Directions for this task
Below are entries. Copy exactly the lines running from the line that holds "You are a computer-use" to the line that holds "Instruction: Click the", with both ends included.

---------- Data listing ----------

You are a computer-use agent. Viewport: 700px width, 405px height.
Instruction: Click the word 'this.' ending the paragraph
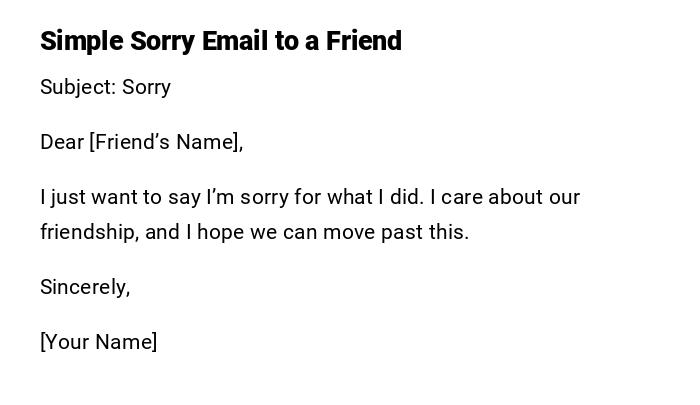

----------
---------- Data listing ----------

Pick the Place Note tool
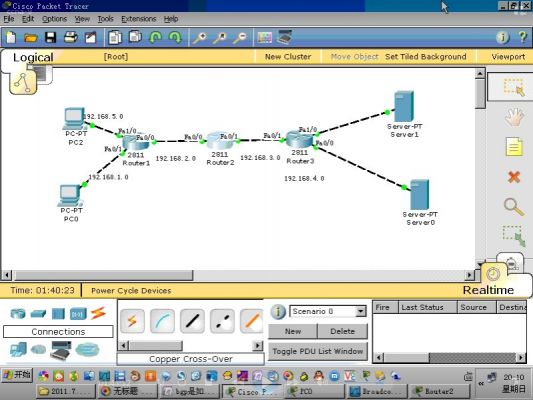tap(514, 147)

----------
---------- Data listing ----------

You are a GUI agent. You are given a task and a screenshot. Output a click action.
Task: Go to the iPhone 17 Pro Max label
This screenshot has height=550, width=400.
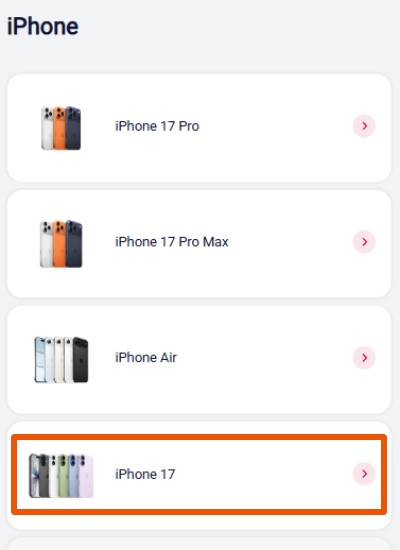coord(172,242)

----------

Solved exercise
You are a computer-use agent. Viewport: 700px width, 405px height.
Instruction: Click the word 'this.' ending the paragraph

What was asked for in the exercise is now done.